Cancer cells play hide-and-seek with their natural killers

A new way of exposing cancer cells to the immune system could lead to a wider variety of cancer treatments in the future.

Cells from a patient with acute myeloid leukemia. Image credit: Lance Liotta laboratory (Public Domain)

The human immune system can recognize and kill cancer cells growing in the body. Certain immune cells recognize mutated proteins on the surface of cancer cells known as antigens, and this ability can be enhanced by drugs. These so-called immunotherapies can be effective to treat several cancer types, but only some patients benefit from them. This is because cancer cells often stop presenting antigens on their surface, thus hiding from the immune response.

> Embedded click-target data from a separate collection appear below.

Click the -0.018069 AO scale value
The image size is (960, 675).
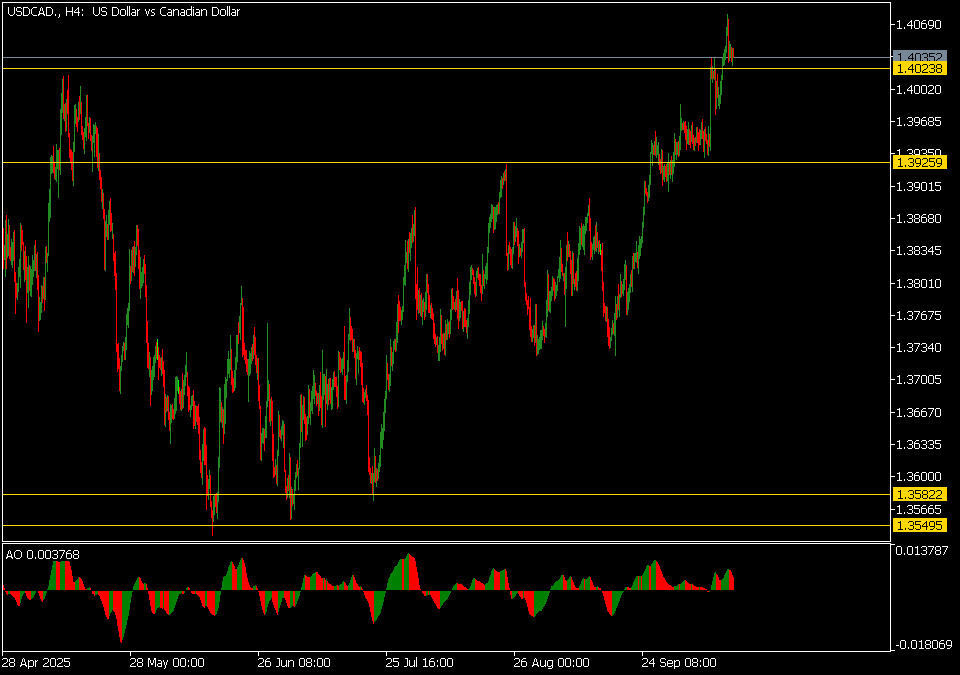[x=922, y=645]
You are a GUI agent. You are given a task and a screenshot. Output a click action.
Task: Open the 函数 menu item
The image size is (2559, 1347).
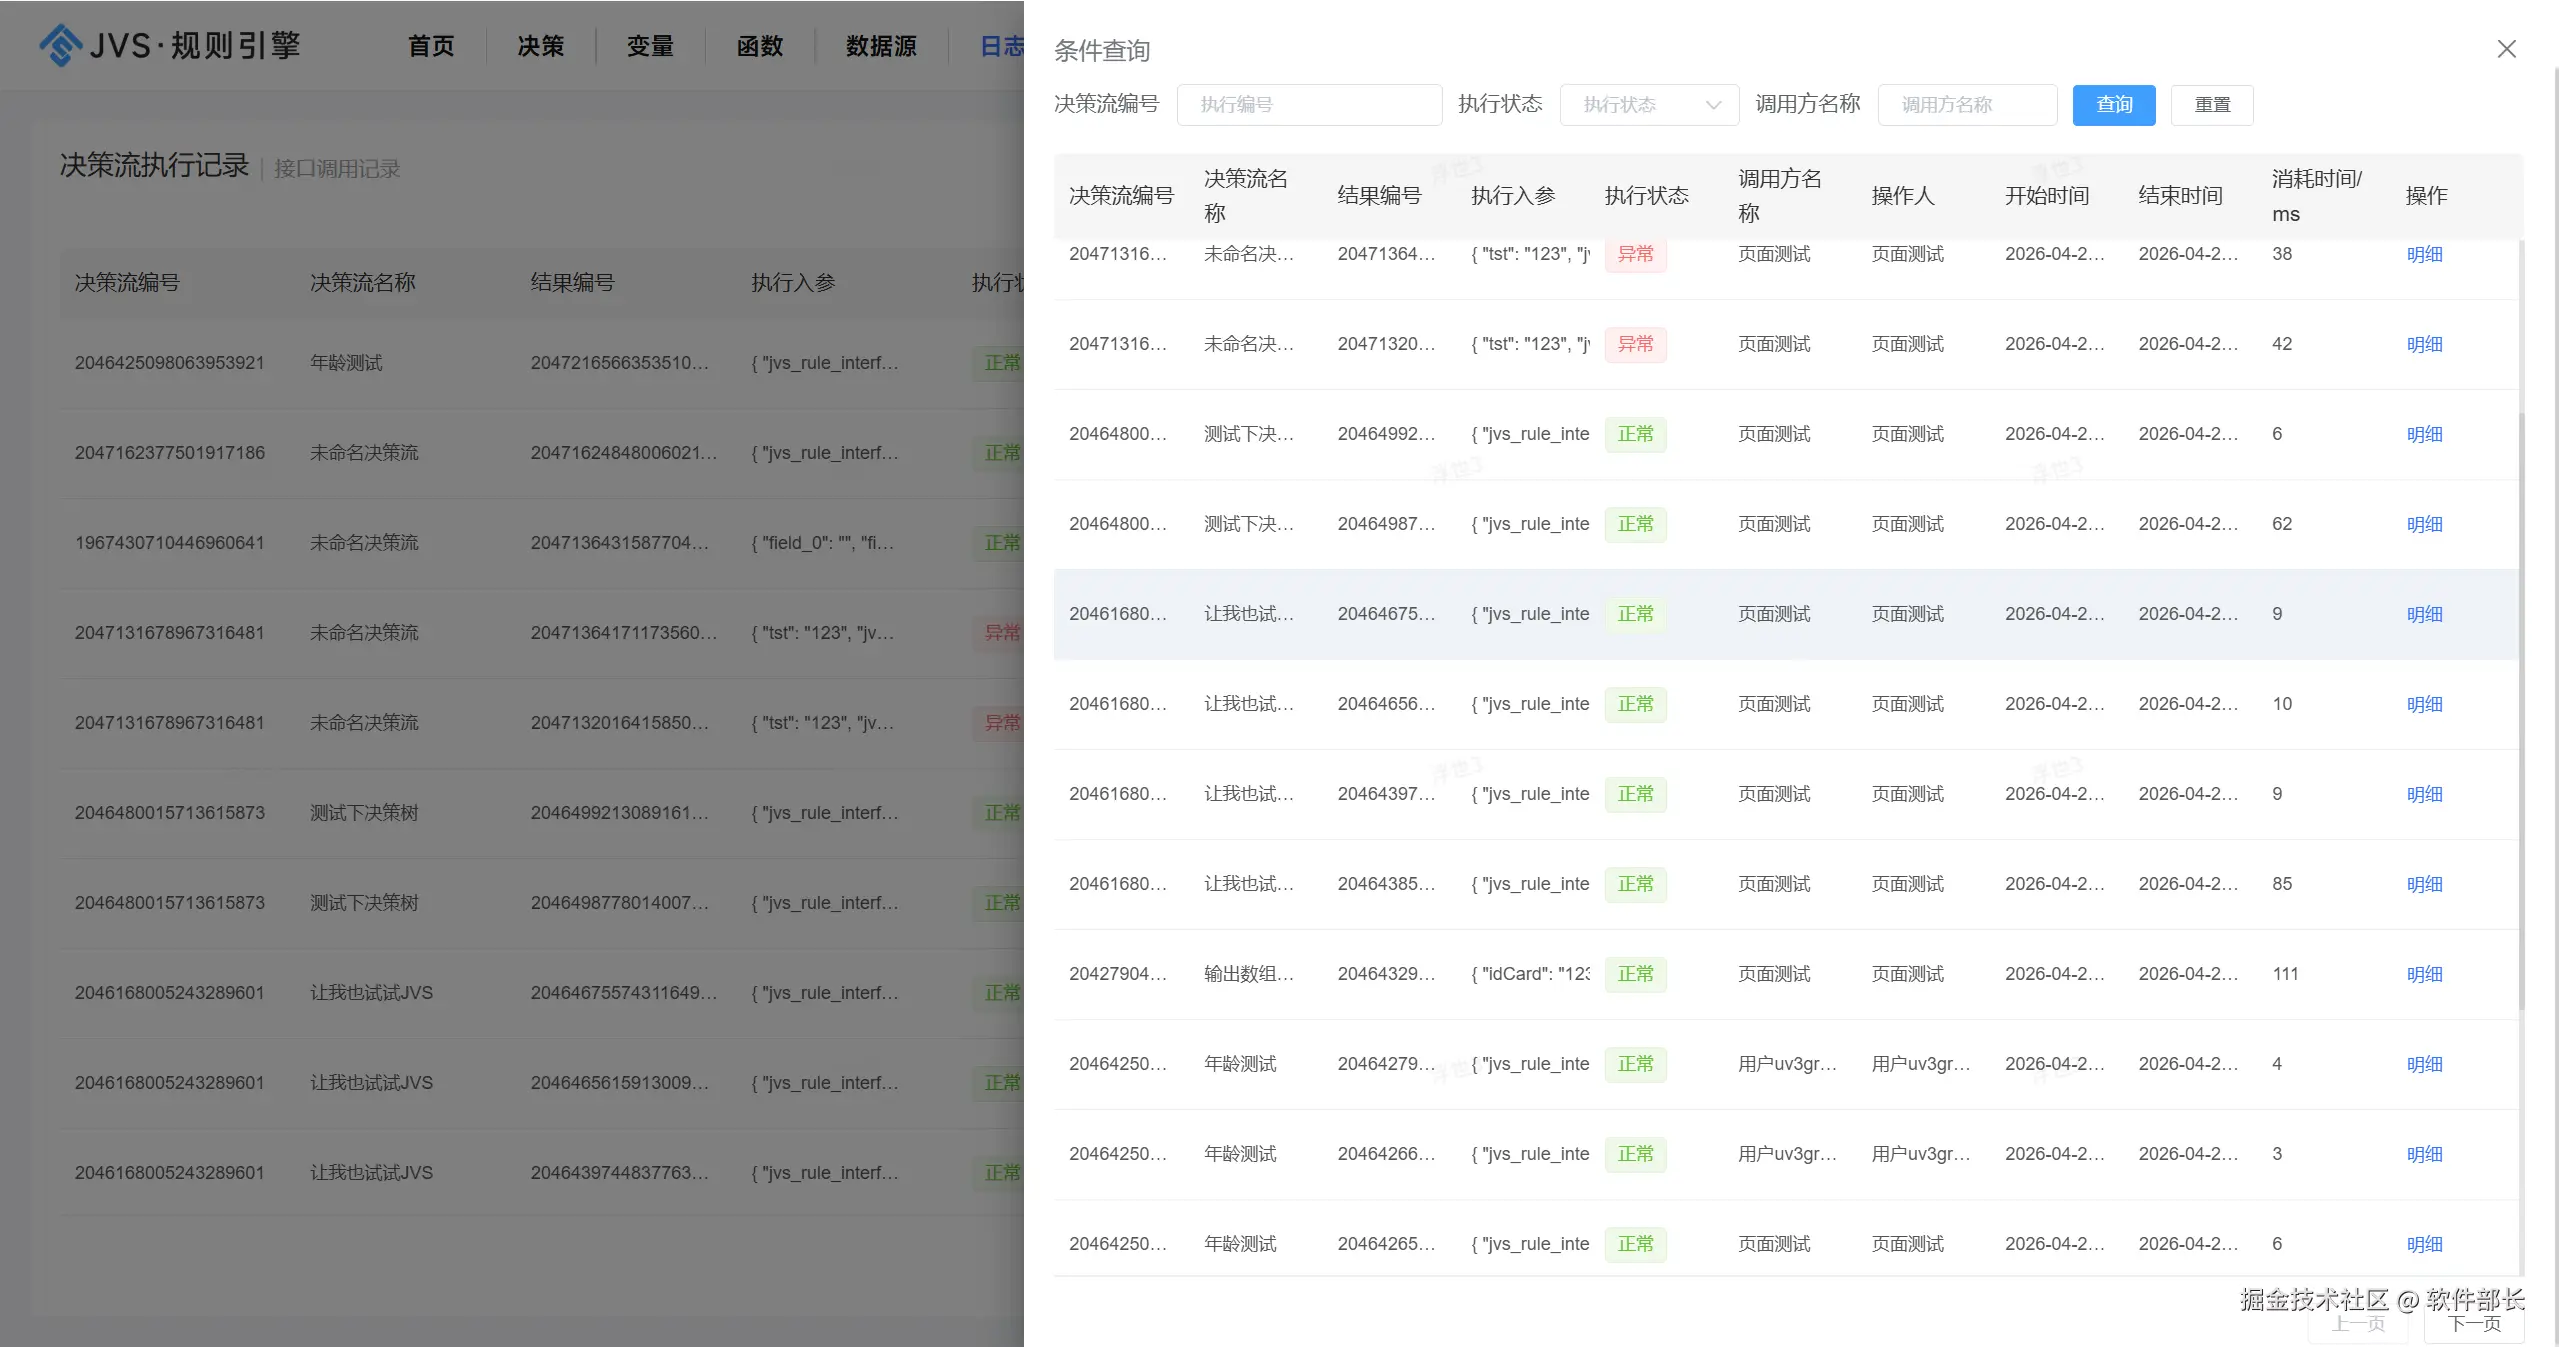760,46

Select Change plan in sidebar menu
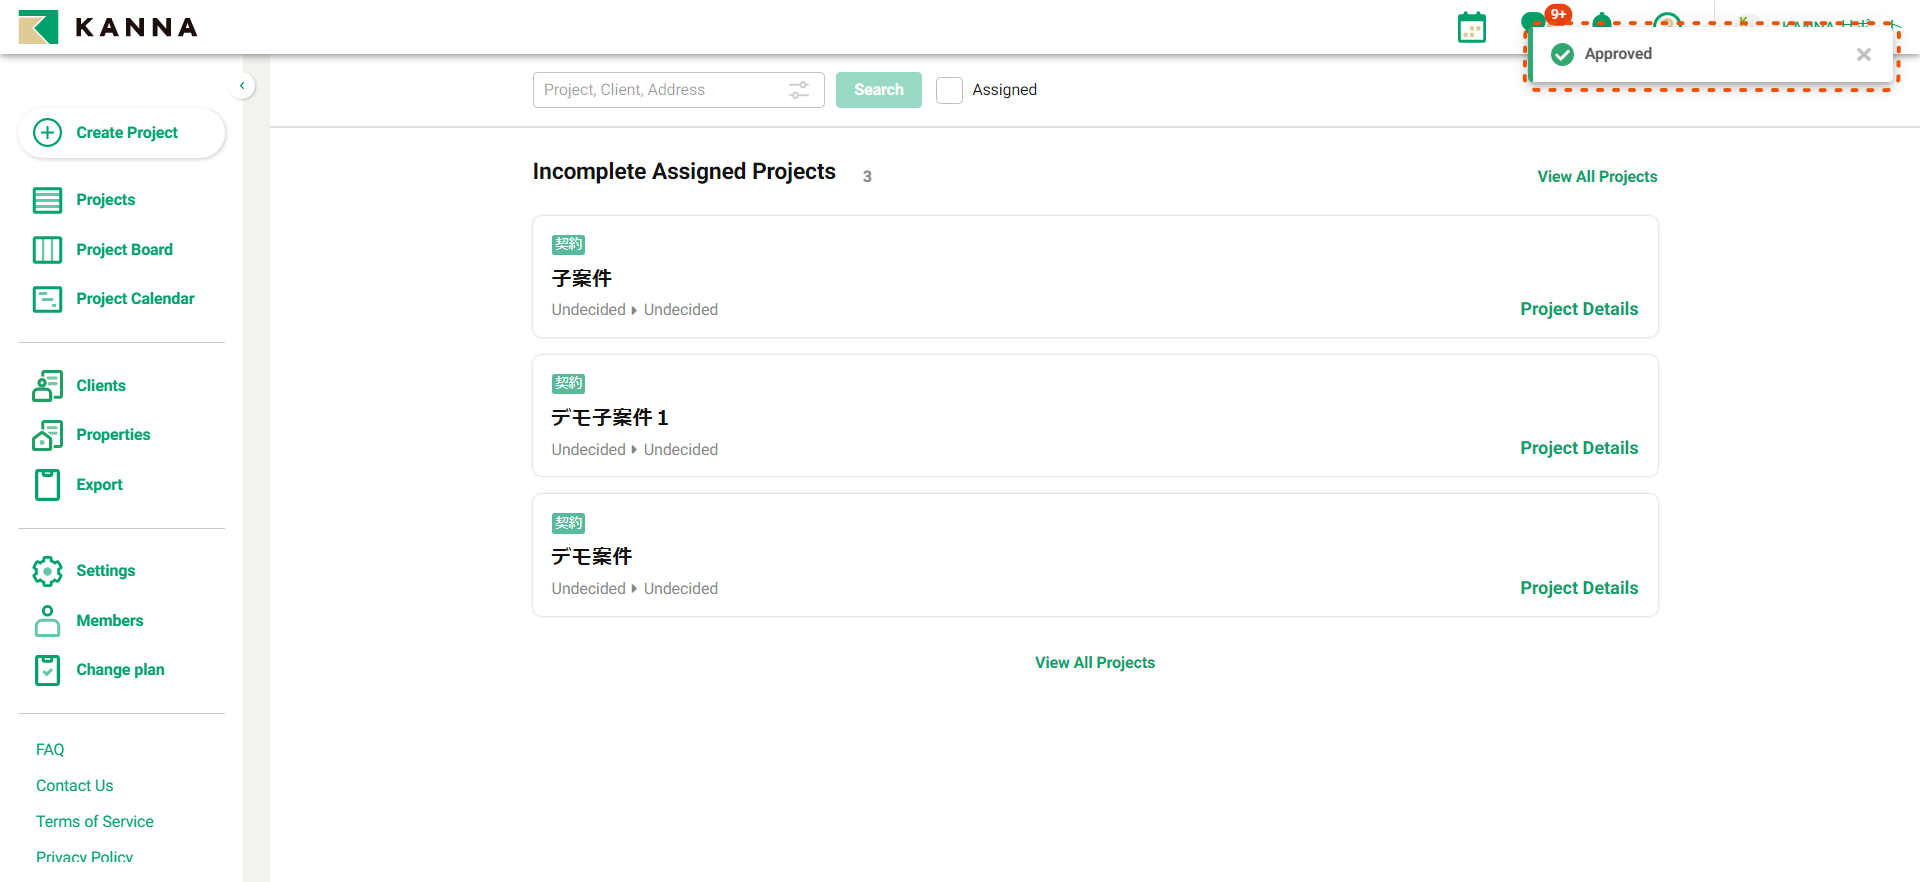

Natural killer cells are a type of immune cell that does not rely on antigen presentation to recognize cancer cells. Scientists are now trying to develop drugs to increase the effectiveness with which natural killer cells attack cancer.

Pech et al. used cells from a human leukemia, a type of blood cancer, to look for proteins that made these cells more vulnerable to natural killer cells. The main experiment, in which every single protein in the cancer cells was deleted one by one, revealed that a protein called DCAF15 changes how cancer and natural killer cells interact. Leukemia cells lacking DCAF15 could be attacked by natural killer cells much more easily because the cancer cells exhibited inflammation-like symptoms that stimulated the immune response. DCAF15 is part of a family of ‘adaptors’ that that provide specificity to the cellular machinery that controls proliferation, the recycling of proteins and DNA repair.

Inhibiting DCAF15 with a drug also made natural killer cells more efficient at eliminating leukemia cells. Patients with leukemia whose cancer cells make little DCAF15 protein have a better chance of survival, suggesting that this process may already be happening in some patients.

Together these data indicate that targeting DCAF15 in leukemia patients may help natural killer cells attack cancer cells. Future research is needed to see if a similar process takes place in other cancer types.